* Begin EXERCISE MATERIAL *
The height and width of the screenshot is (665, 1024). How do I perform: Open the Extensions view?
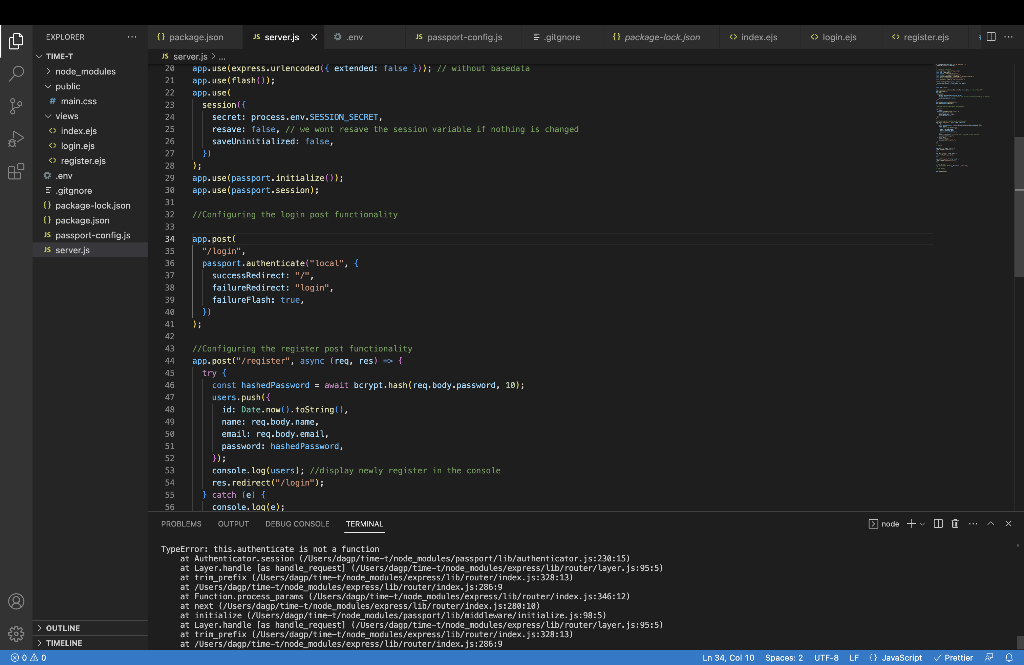[x=15, y=172]
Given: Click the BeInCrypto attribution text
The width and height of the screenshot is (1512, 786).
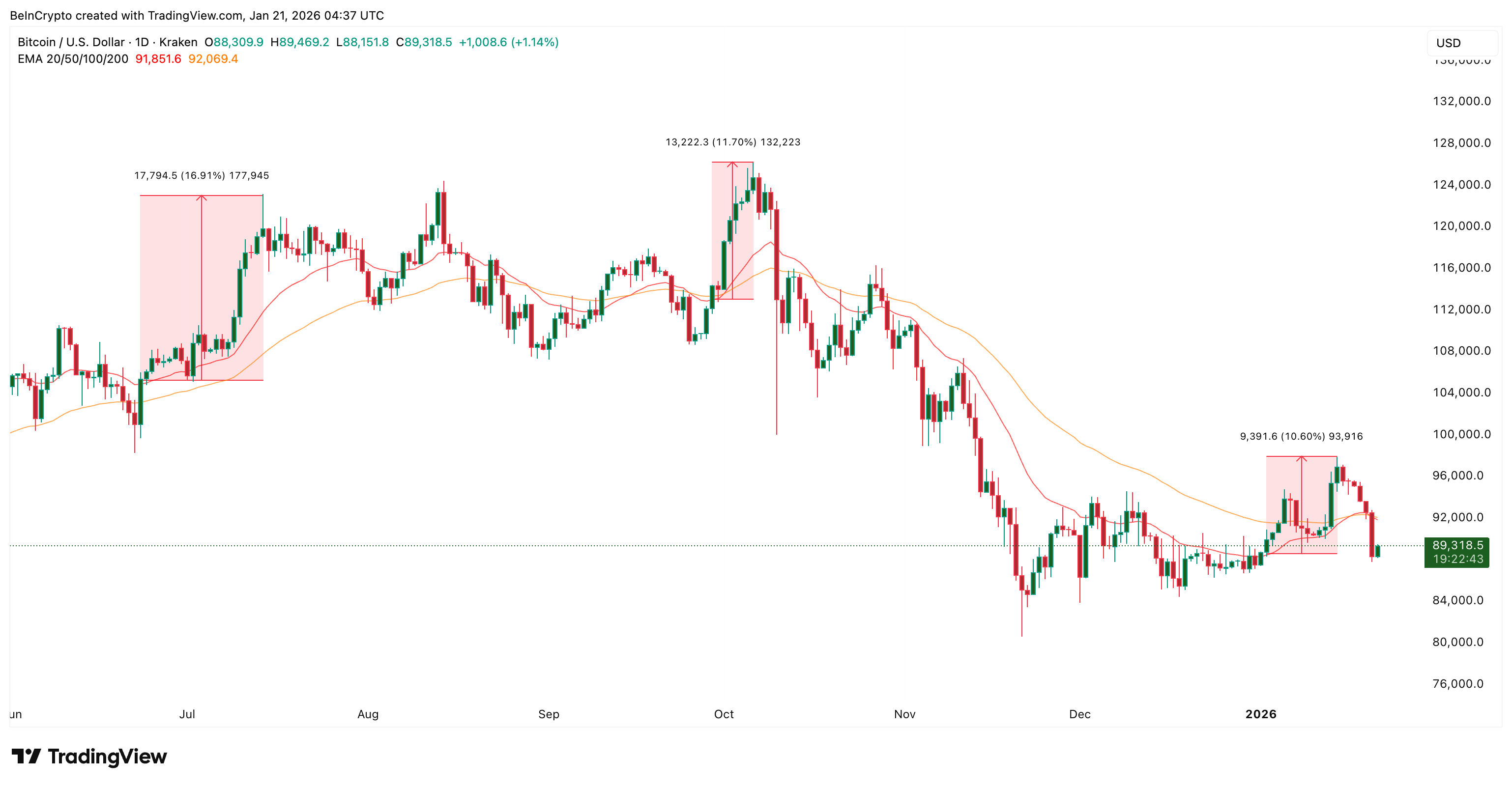Looking at the screenshot, I should (x=197, y=15).
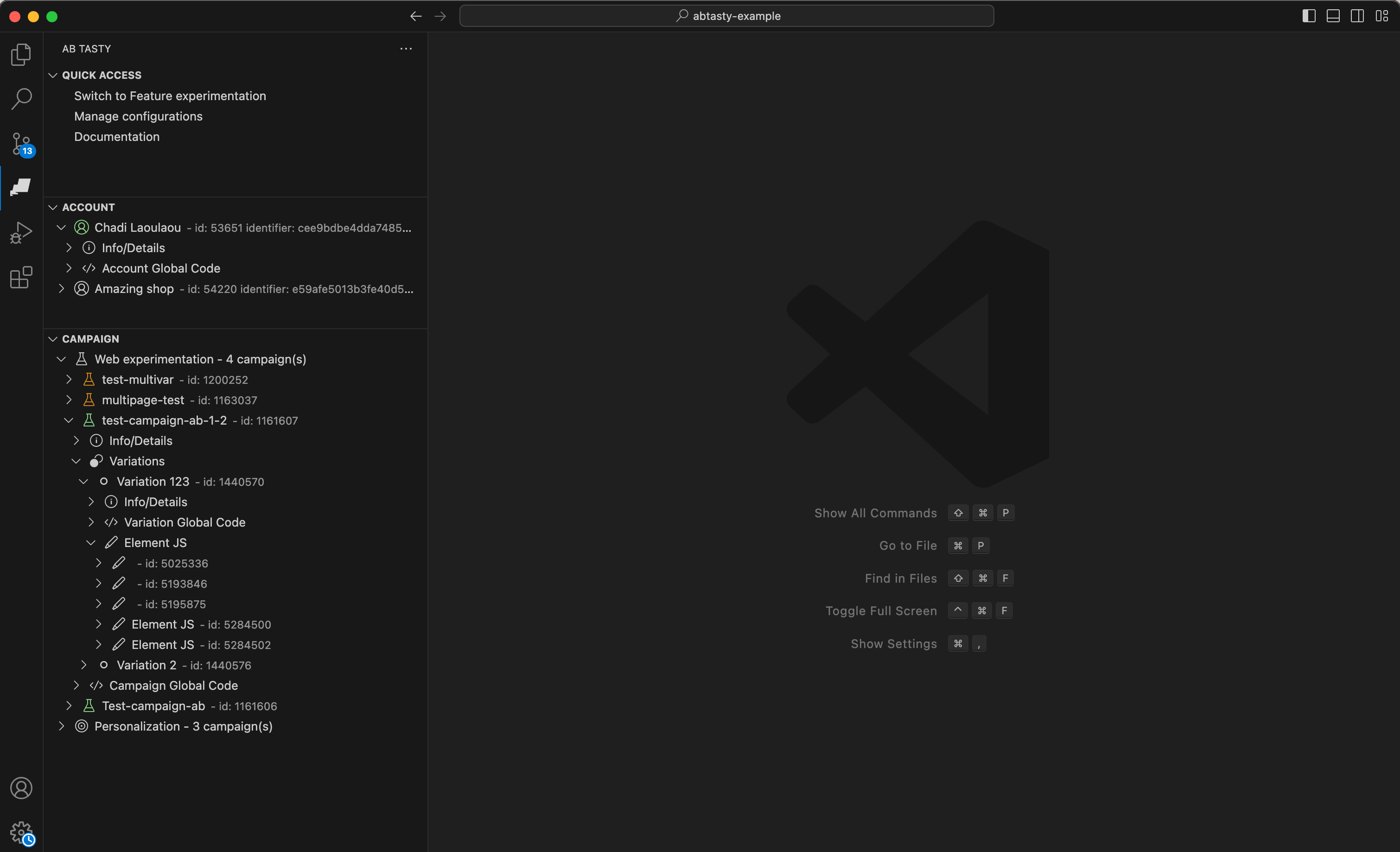Toggle the primary side bar visibility

coord(1309,16)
* End EXERCISE MATERIAL *
### WHAT YOU SHOULD DO
Copy the listing above verbatim, leaving out the pictures.

### WRITTEN ANSWER
The height and width of the screenshot is (665, 1024). How do I perform: Open the Extensions view?
[x=15, y=172]
Given: Click the BeInCrypto attribution text
The width and height of the screenshot is (1512, 786).
Looking at the screenshot, I should (x=197, y=15).
Toggle the primary side bar visibility

coord(1309,16)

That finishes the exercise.